▸ Selected excerpt
I took it to mean this

It costs water to get crude oil, if you want sustainability at industrial volumes. Not so for wild arbor trees or cultivating with pips.

So, for the oil cases it would be useful to look at net water production after the cost of whatever oil wells you'd need to sustain production.

Also, labor is another metric these approaches differ on, useful to look at.

Personally I have so much water since the introduction of saltwater geysers that I don't need to even tame all my steam vents. Must be feeding 40 dupes, bristle blossoms :) or on a map without tide pools

I do take in to account water consumption.  The main point is that the water consumption of oil wells doesn't matter, as the natural gas and the crude oil costed the same amount of water, so they cancel out in the math.  This is because I am considering the difference between burning the petroleum in a petroleum generator and natural gas.

▸ Written tasks
a – Answer these from the water-and-oil comment, one line each:
(i) Besides water, what other metric does it say these approaches differ on?
(ii) Since the introduction of what does the writer have so much water?
(iii) Which two things does the writer compare burning?
b – Rewrite all the rows in Block 1 as a numbered list, leaving out any blank lines.
The rows are separate material with no tie to the water-and-oil comment.

▸ Task input

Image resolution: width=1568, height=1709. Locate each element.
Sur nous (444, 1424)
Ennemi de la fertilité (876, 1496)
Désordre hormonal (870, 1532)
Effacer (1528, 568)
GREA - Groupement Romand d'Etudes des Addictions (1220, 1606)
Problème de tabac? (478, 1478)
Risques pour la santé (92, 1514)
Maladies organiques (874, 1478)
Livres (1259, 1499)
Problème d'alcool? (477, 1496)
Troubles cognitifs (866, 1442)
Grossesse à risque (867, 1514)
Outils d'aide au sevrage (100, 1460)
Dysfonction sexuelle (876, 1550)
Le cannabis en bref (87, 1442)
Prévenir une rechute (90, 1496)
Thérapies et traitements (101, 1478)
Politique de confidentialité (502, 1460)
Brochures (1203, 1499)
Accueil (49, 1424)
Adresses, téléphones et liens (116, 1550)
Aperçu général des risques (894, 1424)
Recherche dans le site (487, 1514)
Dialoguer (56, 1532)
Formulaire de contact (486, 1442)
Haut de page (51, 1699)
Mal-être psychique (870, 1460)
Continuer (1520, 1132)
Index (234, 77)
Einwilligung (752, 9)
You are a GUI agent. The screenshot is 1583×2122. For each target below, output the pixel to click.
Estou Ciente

▸ Results in order
a –
(i) Labor.
(ii) Saltwater geysers.
(iii) Petroleum in a petroleum generator, and natural gas.

b –
1. Image resolution: width=1568, height=1709. Locate each element.
2. Sur nous (444, 1424)
3. Ennemi de la fertilité (876, 1496)
4. Désordre hormonal (870, 1532)
5. Effacer (1528, 568)
6. GREA - Groupement Romand d'Etudes des Addictions (1220, 1606)
7. Problème de tabac? (478, 1478)
8. Risques pour la santé (92, 1514)
9. Maladies organiques (874, 1478)
10. Livres (1259, 1499)
11. Problème d'alcool? (477, 1496)
12. Troubles cognitifs (866, 1442)
13. Grossesse à risque (867, 1514)
14. Outils d'aide au sevrage (100, 1460)
15. Dysfonction sexuelle (876, 1550)
16. Le cannabis en bref (87, 1442)
17. Prévenir une rechute (90, 1496)
18. Thérapies et traitements (101, 1478)
19. Politique de confidentialité (502, 1460)
20. Brochures (1203, 1499)
21. Accueil (49, 1424)
22. Adresses, téléphones et liens (116, 1550)
23. Aperçu général des risques (894, 1424)
24. Recherche dans le site (487, 1514)
25. Dialoguer (56, 1532)
26. Formulaire de contact (486, 1442)
27. Haut de page (51, 1699)
28. Mal-être psychique (870, 1460)
29. Continuer (1520, 1132)
30. Index (234, 77)
31. Einwilligung (752, 9)
32. You are a GUI agent. The screenshot is 1583×2122. For each target below, output the pixel to click.
33. Estou Ciente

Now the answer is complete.